Maths

Curriculum Intent

At St Joseph’s, our intention is to provide all children with full access to a broad and ambitious mathematics curriculum, enabling them to achieve confidence and competence in mathematical fluency, reasoning, and problem-solving. We want all pupils to enjoy Maths and have a growing belief in their abilities.

Our approach aims for pupils to acquire a deep, long-term, secure and adaptable understanding of the subject. The mathematics curriculum at St Joseph’s is carefully designed to build sequentially in small steps which allow children to make connections to prior learning. Each unit and each year group have defined endpoints that all children are expected to achieve which is in line with the National Curriculum and results in increasing proportions of pupils attaining the age-related-expectation or better whilst making good progress.

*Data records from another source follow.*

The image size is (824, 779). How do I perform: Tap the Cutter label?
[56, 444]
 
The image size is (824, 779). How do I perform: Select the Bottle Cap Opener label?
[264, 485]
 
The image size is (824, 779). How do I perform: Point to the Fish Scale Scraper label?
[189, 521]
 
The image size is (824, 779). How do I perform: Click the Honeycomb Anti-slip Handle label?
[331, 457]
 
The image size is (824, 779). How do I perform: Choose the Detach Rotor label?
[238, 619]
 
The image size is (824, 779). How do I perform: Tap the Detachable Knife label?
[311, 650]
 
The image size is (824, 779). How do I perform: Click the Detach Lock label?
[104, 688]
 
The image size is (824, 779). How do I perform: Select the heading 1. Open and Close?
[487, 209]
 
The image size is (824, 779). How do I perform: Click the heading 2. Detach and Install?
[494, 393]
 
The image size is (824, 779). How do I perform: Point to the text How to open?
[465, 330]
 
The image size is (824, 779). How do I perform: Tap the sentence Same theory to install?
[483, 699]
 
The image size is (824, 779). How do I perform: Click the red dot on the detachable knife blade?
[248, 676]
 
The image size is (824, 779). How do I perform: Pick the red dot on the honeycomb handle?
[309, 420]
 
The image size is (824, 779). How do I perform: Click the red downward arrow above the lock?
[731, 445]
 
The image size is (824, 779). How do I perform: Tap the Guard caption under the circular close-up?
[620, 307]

The phrase ‘teaching for mastery’ describes the elements of classroom practice and school organisation that combine to give pupils the best chances of mastering maths. For further details on the essence of mathematics teaching for mastery, see this document from the NCETM.

Curriculum Implementation

The Five Big Ideas underpin teaching for mastery in our school.

Our lesson planning begins with what we want our pupils to think and notice, rather than what we want them to do.

We base our lessons on a maths mastery scheme called “Maths – No Problem! We researched and trialled various approaches before choosing this system. We like it because it is child-centred and fun to teach, as well as having been assessed by the DfE as a high-quality textbook to support teaching for mastery. Importantly, we find it to be a very inclusive approach where all children achieve.

We embed mathematical thinking through our engaging wider curriculum subjects to ensure concepts and procedures can be applied to real-life situations.

Curriculum Impact

  • Children are enthusiastic about learning and can apply their mathematical knowledge and skills to a range of problems, including those in a real-life context.
  • Teachers have high standards of the teaching of the mathematics curriculum: this is evident in books, working walls and in lessons.
  • Mathematical language is used consistently and is explicitly taught throughout the structure of Maths lessons.
  • Teachers assess regularly and gaps in understanding are addressed systematically to prevent pupils falling behind.